Texto de la página:
Nos duró poco, claro. Lo suficiente como para que lo recordemos hasta el día de hoy. Luego: “Renacieron la ira, la querella. / Nada aprendimos del ayer funesto. / De nuevo se nos fue la buena estrella”.
  
Pasaron los lustros, las décadas. Se cumplió, se cumple, lo que nuestro incomparable maestro Don Julio Irazusta había pronosticado y descrito como la “ley de bronce de la historia argentina”. O sea: que acá cada gobierno es peor que el anterior, al punto de hacerlo añorar. Entonces, como Jorge concluíamos: “De nuevo estamos, patria mía, en esto. / Tú, separada, sola, suplantada. / Yo, como siempre, tuyo y en mi puesto”.
  
“Yo”, que fuimos nosotros, aquellos muchachos del cincuenta y cinco en la Universidad de La Plata. Ninguno agachó el lomo. Ninguno justificó lo injustificable. Ninguno arrió la bandera. Fuimos fieles a nuestras fidelidades: Dios, la Patria, la Familia. Proseguimos en nuestro puesto, en exilio interior. Para poder repetir con Ernesto Palacio: “Yo a una quimera más alta me aferro: / quiero una vida de amor y de lucha, / coraje y fervor, luz y hierro”.
  
Empobrecidos, cual esa luminaria intelectual que fuera nuestro amigo Víctor Gallegos, quien siendo graduado de Filosofía e Historia, tenía que ganarse la vida desempeñándose como portero en un colegio privado. O Alberto Tolosa, abogado, quien vendía alcucinas a domicilio. O De Pamphillis, quien, como otros amigos tenía que trabajar en el Armour o en el Swift de Berisso, porque allí era el único sitio laboral donde no exigían la afiliación al partido del Gobierno. O el gran pintor, el “Puma” Barbieri, quien en las playas de faenamiento de los frigoríficos se pescó la tisis que pronto lo llevó a la tumba. Exonerados de sus empleos públicos, como Martirián Faura Videla, por no haber querido ponerse el luto regiminoso. Los recuerdo, entre tantos, porque hoy hay gente que cree que aquel régimen no era tan despótico.
  
Crecimos, nos recibimos y nos fuimos de La Plata. Cada uno a su lugar. No nos veíamos por años. Pero desde Jujuy (con los Pereyra) a Salta (con Manolo López), a Tucumán (con Eiizondo y Molina), a San Juan (con el “Negro” Carrizo), a Catamarca (con los Leguizamón), a Corrientes (con Ranalleti), a Paraná (con los Núñez), a Mar del Plata (con Falcón y Verdi) y hasta Río Grande de Tierra del Fuego (con Withaus) —perdón si me olvido de algunos—, por toda la extensión del país, digo, sabíamos que allí estábamos. Apostados como centinelas. Nos silbábamos, y ya estábamos en sintonía. Para padecer juntos espiritualmente la suerte, la negra suerte, de la nación que nos había parido.
  
Claro que en ciertos lugares pudieron afincarse núcleos cuyos integrantes se animaban unos a otros. Uno, en San Rafael, Mendoza, con Francisco Navarro como líder. Otro, en la misma La Plata, con Horacio Aragón y Rubén Ruiz de Galarreta, como referentes obligados. En esas dos ciudades desenvolvieron sus vidas los amigos que hoy quiero memorar.

Datos proporcionados:
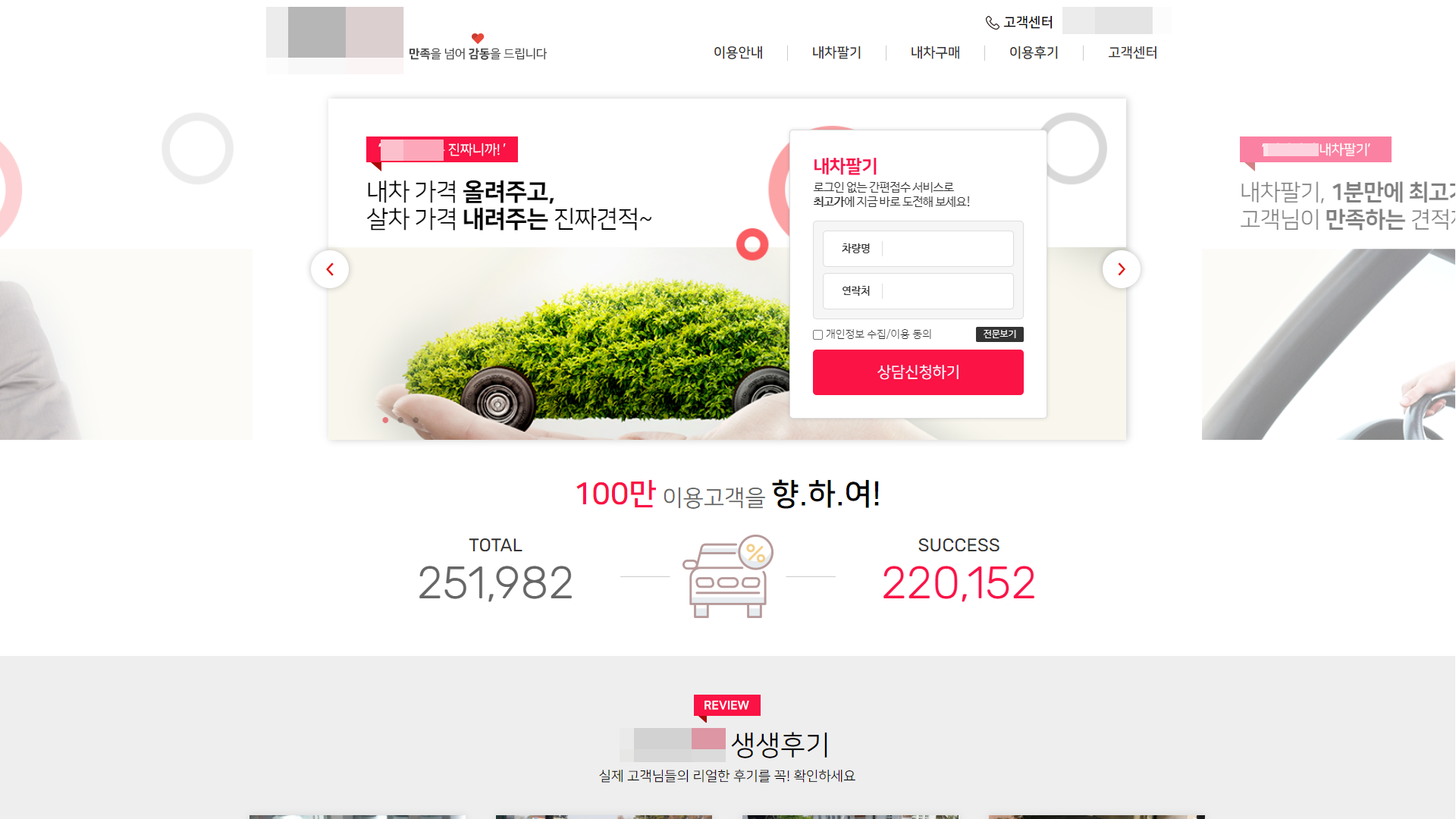Viewport: 1456px width, 819px height.
Task: Open 고객센터 in the main navigation
Action: [x=1132, y=52]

Consigna planteada:
Prosigue el texto sobre los amigos de la Universidad de La Plata a partir de su última oración. Los datos no guardan ninguna relación con el texto sobre los amigos de la Universidad de La Plata.

Respuesta esperada:
  
En La Plata estudió, se casó y trabajó en la justicia el abogado jujeño Octavio Agustín Sequeiros, el “Pato” Sequeiros, para todo el mundo. Uno puede tener una idea más o menos abstracta de lo que es un erudito; pero había que haber conocido al “Pato” para ver encarnada en una persona aquella cualidad. El “Pato” dominaba las lenguas vivas y muertas (no sé si el sánscrito escapaba a sus dominios, pero las otras seguro que no).
  
Luego de leídos los clásicos bajo la dirección del profesor Carlos Disandro, abordó las literaturas modernas, la filosofía, la historia, la política y, en sus ratos perdidos, profundizó la Teología.
  
Todo eso bien asimilado y pasado por el jocoso matiz personal, que jamás perdonaba un chiste si podía intercalarlo, aunque estuviera considerando el Tratado de la Buena Muerte de San Francisco de Sales. Sólo la particular bonhomía del Padre Alfredo Sáenz podía dar el visto bueno a sus artículos para Gladius, plagados de bromas e ironías.
  
Si no hubiera escatimado sus escritos, hoy sería otro Chesterton. Y si alguien cree que exagero, que trate de leer las notas con que tradujo los últimos artículos de Solzhenitsyn y verá. Un lujo para la cultura de este país. Es que este petiso, delgado, chiquitito, valía por mil. Predicó y practicó como pocos la caridad de la verdad, dando guascazos a quien se lo merecía, conforme a la norma de San Agustín, de intransigencia con el error y de bondad con el equivocado.
  
Sequeiros se nos ha ido; dejando eso sí, una huella imborrable. Quien quiera ser un intelectual en serio tiene que ser como el bromista incorregible de Sequeiros. Un espejo límpido, como su alma de niño, que de seguro Dios habrá acogido en su seno.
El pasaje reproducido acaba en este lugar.